À l’heure où l’Afrique de l’Ouest traverse une phase de recomposition sécuritaire et politique, la Communauté économique des États de l’Afrique de l’Ouest intensifie son plaidoyer diplomatique pour préserver les mécanismes internationaux de prévention des crises. Vendredi 13 février, ses représentants ont rencontré le chef du United Nations Office for West Africa and the Sahel, Leonardo Santos Simão, au siège des Nations unies à New York, dans un contexte marqué par l’expiration récente du mandat de la mission onusienne.
Une mission jugée indispensable
Le mandat de l’UNOWAS, arrivé à échéance le 31 janvier 2026, fait actuellement l’objet de délibérations au Conseil de sécurité des Nations unies. Selon Leonardo Santos Simão, les discussions portent autant sur la durée que sur l’étendue des compétences de la mission, dont le rôle central reste la diplomatie préventive et l’appui aux processus politiques régionaux.
Face à ces enjeux, l’ambassadrice Kinza Jawara-Njai, observatrice permanente de la CEDEAO auprès de l’ONU, a défendu la nécessité de maintenir un mandat « robuste et adaptable », estimant que la mission constitue un levier essentiel pour anticiper les crises et soutenir les États membres dans la consolidation de leurs institutions.
Une région sous pression
Les discussions ont également porté sur l’évolution de la situation sécuritaire et sociopolitique ouest-africaine, caractérisée par la multiplication des défis transnationaux instabilité politique, menaces terroristes, tensions institutionnelles qui exigent une coordination étroite entre organisations régionales et système onusien.

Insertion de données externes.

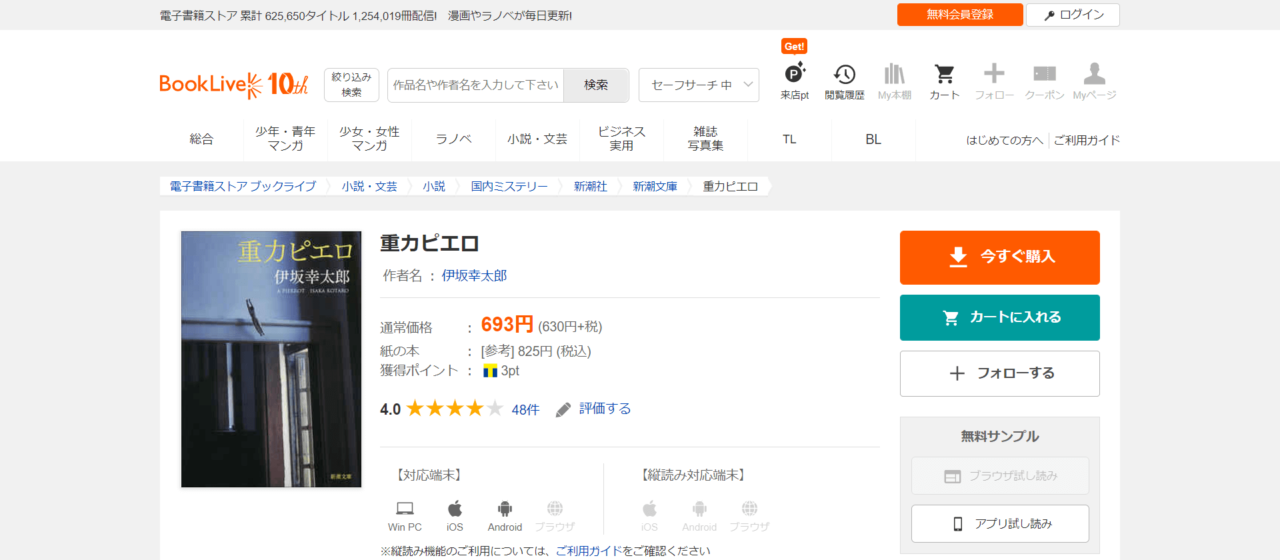Open the カート shopping cart icon
This screenshot has width=1280, height=560.
pyautogui.click(x=944, y=80)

Dans ce contexte, la CEDEAO considère l’UNOWAS comme un instrument stratégique de stabilisation, capable d’articuler action diplomatique, médiation et soutien technique. Les deux parties ont insisté sur l’importance d’une complémentarité institutionnelle renforcée afin d’éviter les chevauchements et d’améliorer l’efficacité des réponses aux crises.

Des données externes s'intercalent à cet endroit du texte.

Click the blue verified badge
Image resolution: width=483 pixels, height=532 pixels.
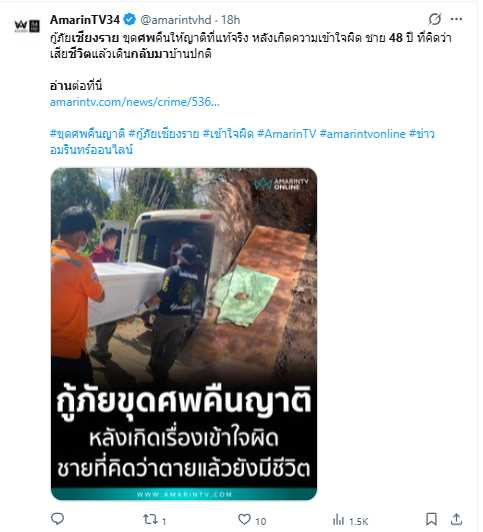coord(130,20)
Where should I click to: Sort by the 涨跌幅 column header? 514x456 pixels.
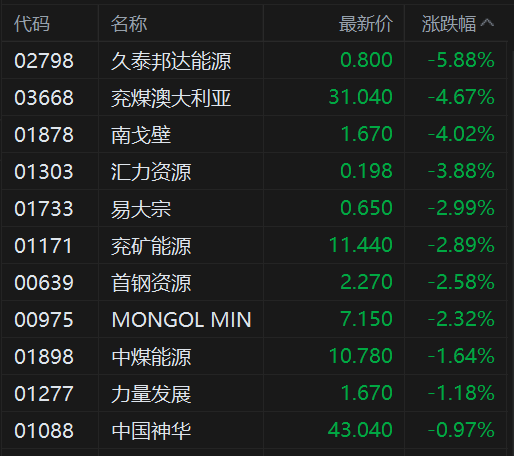449,24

Vers une diplomatie préventive renforcée
Au-delà de la question du renouvellement, la rencontre s’inscrit dans une dynamique plus large de redéfinition des outils de gouvernance régionale. Les représentants ouest-africains ont plaidé pour une coopération plus structurée avec l’ONU afin d’accompagner les États dans le renforcement de leur résilience face aux chocs politiques et sécuritaires.